16 сентября. Василий Акинфиевич просил меня присмотреть за работами до тех пор, пока он не оправится от внезапных припадков своего балканского ревматизма. «В особенности, — говорил он, — наблюдайте внимательно за приемкой бураков, потому что солдаты и так уж жалуются, что у здешних десятников берковцы чересчур полные. Я, по правде говоря, побаиваюсь, как бы в конце концов не вышло между теми и другими какого-нибудь крупного недоразумения».
Солдаты работали по трое. Они уже практическим путем выработали такую сноровку. Один копачом выковыривает бураки из почвы, двое ножами обрезают их и обчищают от земли. Тройки эти составляются обыкновенно из работников равной силы и ловкости, плохого нет расчета принимать — только другим будет помехой.
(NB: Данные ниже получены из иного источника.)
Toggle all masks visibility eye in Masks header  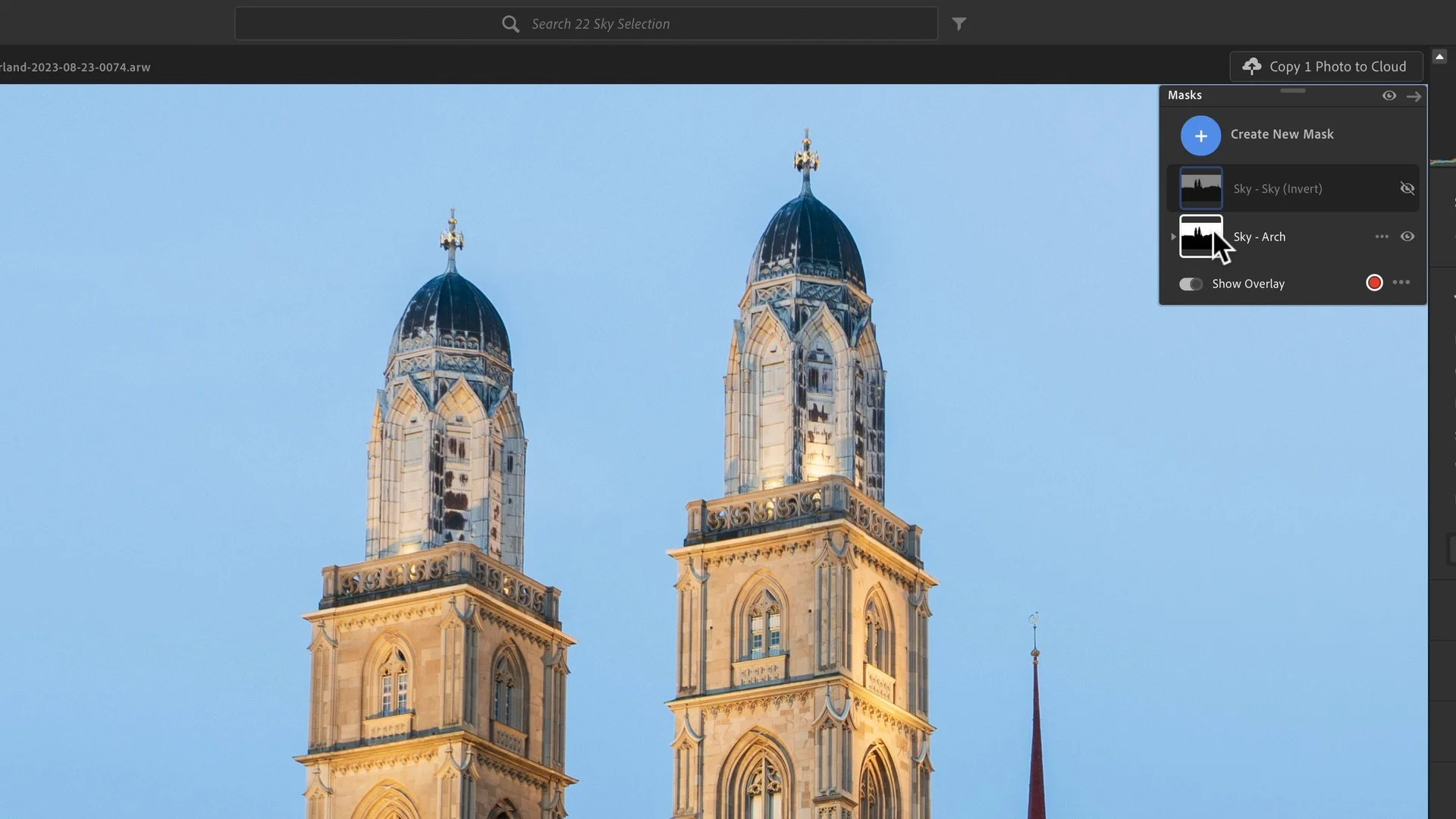[1389, 96]
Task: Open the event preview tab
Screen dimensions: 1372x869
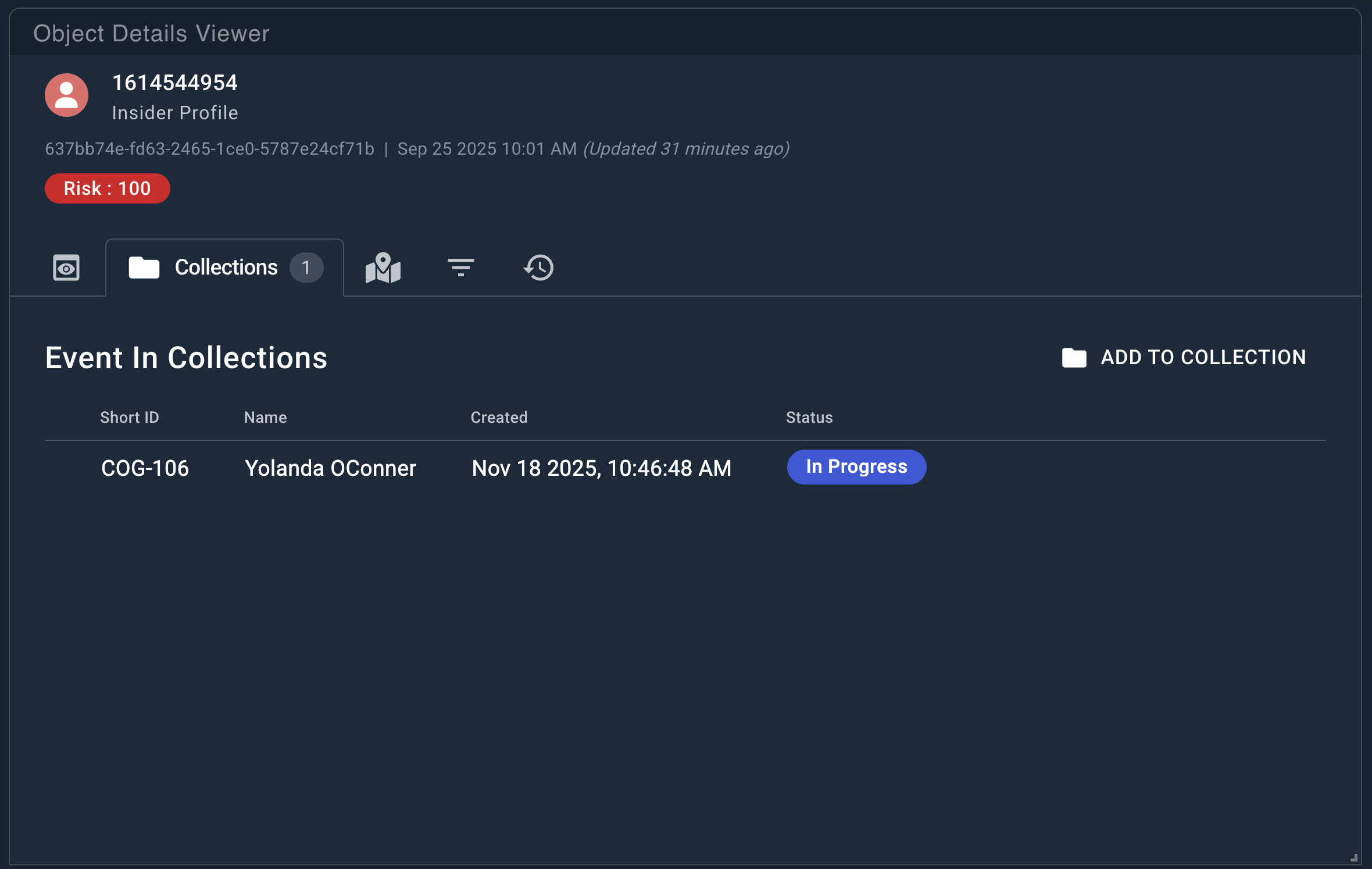Action: point(66,268)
Читал я, — не помню где, кажется, что в «Разведчике»,[5] — соображения какого-то досужего мыслителя, будто от вольных работ нет никакой пользы: только одежда рвется да солдат распускается… И вовсе это неправда… Нигде нет такого доверчивого, почти родственного согласия между начальником и солдатом, как на вольных работах. И уж если согласиться с тем, что и нижнему чину нужны каникулы среди его тяжелой военной науки, то ведь лучшего отдыха для него, как любимый полевой труд, не сыскать. Только надо, чтобы все заработанные деньги шли солдату без всяких посредников… Где у человека чешется, он сам об этом знает.
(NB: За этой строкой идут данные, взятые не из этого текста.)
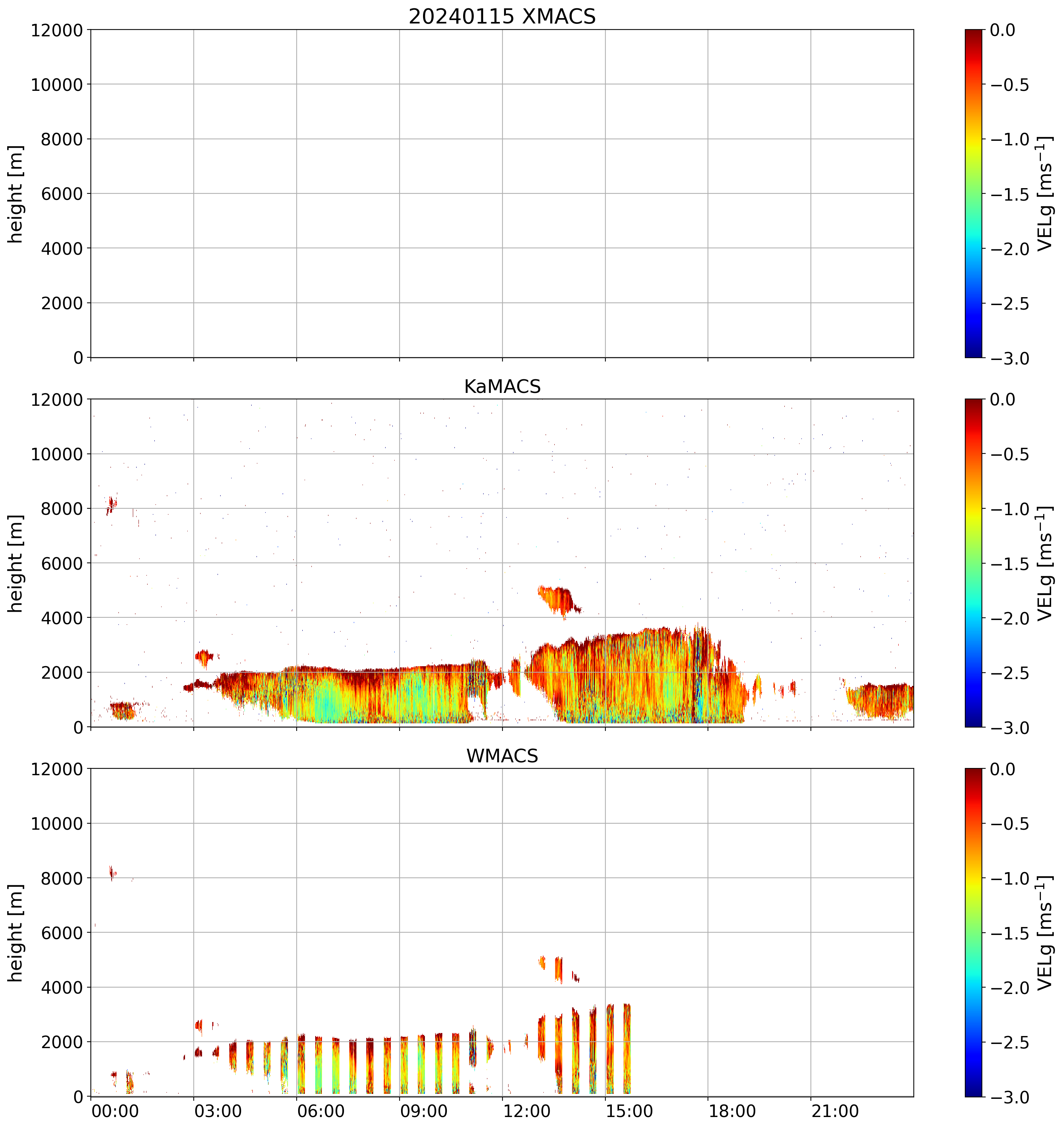Click the KaMACS height axis label

pyautogui.click(x=16, y=564)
А работают наши прекрасно: нанятым крестьянам и вполовину за ними не угнаться. Только Замошников, по обыкновению, ничего не делает. Замошников — это любимец и баловень всей роты, начиная от капитана и кончая последним рядовым — Никифором Спасобом (этот Спасоб со своей хромой ногой и бельмом на правом глазу уже четвертый год представляет собою ходячее и вопиющее недоразумение военной службы). Правда, Замошников за всю свою службу никак не мог выучить по азбуке Гребенюка гласных букв, а в «словесности» проявляет редкую, исключительную тупость, но такого лихого запевалы, мастера на все руки, сказочника и балагура не сыщется во всем полку… Он, по-видимому, хорошо сознает свою роль и смотрит на нее, как на некоторого рода служебную обязанность. На походе он поет без передышки, и его хлесткие, забористые слова часто заставляют приставших солдат сочувственно гоготать и нравственно встряхиваться. Василий Акинфиевич хотя и держит Замошникова чаще, чем других, под ружьем, за что тот вовсе не в претензии, но признавался мне как-то, что такой затейщик в военное время да при трудных обстоятельствах — чистая драгоценность.